Stored items:
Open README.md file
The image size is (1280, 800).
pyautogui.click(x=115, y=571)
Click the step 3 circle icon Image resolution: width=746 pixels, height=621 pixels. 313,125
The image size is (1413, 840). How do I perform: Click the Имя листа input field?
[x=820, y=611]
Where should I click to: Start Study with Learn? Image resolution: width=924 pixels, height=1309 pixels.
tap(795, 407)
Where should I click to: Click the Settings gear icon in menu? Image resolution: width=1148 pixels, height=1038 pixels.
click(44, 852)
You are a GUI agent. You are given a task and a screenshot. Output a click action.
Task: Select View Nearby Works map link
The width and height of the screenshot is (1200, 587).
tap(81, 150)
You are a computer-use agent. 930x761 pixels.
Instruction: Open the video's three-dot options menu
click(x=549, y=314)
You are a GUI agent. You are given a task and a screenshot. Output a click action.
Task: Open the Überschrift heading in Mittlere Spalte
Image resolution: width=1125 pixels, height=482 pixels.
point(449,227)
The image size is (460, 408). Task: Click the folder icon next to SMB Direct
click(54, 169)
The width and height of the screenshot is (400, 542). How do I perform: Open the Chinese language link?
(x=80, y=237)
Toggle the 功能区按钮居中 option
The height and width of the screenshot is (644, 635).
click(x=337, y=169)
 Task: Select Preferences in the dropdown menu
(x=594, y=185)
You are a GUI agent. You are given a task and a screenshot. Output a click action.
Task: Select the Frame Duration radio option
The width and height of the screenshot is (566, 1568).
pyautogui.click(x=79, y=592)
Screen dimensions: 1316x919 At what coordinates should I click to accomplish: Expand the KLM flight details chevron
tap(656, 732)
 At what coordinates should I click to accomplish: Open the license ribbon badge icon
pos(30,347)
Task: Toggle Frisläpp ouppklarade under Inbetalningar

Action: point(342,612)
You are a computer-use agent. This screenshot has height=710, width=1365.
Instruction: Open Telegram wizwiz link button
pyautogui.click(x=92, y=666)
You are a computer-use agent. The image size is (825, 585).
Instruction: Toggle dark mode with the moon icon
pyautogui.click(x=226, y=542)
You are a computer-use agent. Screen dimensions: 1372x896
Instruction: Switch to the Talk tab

__What the task asks__: Beginning with the line that holds "Task: Select the Frame Duration radio option", copy the entries exactly to their last line, and leave out every earlier line.

__Response__:
Task: Select the Frame Duration radio option
The width and height of the screenshot is (566, 1568).
pyautogui.click(x=79, y=592)
Screen dimensions: 1316x919 At what coordinates should I click to accomplish: Expand the KLM flight details chevron
tap(656, 732)
 At what coordinates should I click to accomplish: Open the license ribbon badge icon
pos(30,347)
Task: Toggle Frisläpp ouppklarade under Inbetalningar

Action: point(342,612)
You are a computer-use agent. This screenshot has height=710, width=1365.
Instruction: Open Telegram wizwiz link button
pyautogui.click(x=92, y=666)
You are a computer-use agent. The image size is (825, 585).
Instruction: Toggle dark mode with the moon icon
pyautogui.click(x=226, y=542)
You are a computer-use agent. Screen dimensions: 1372x896
Instruction: Switch to the Talk tab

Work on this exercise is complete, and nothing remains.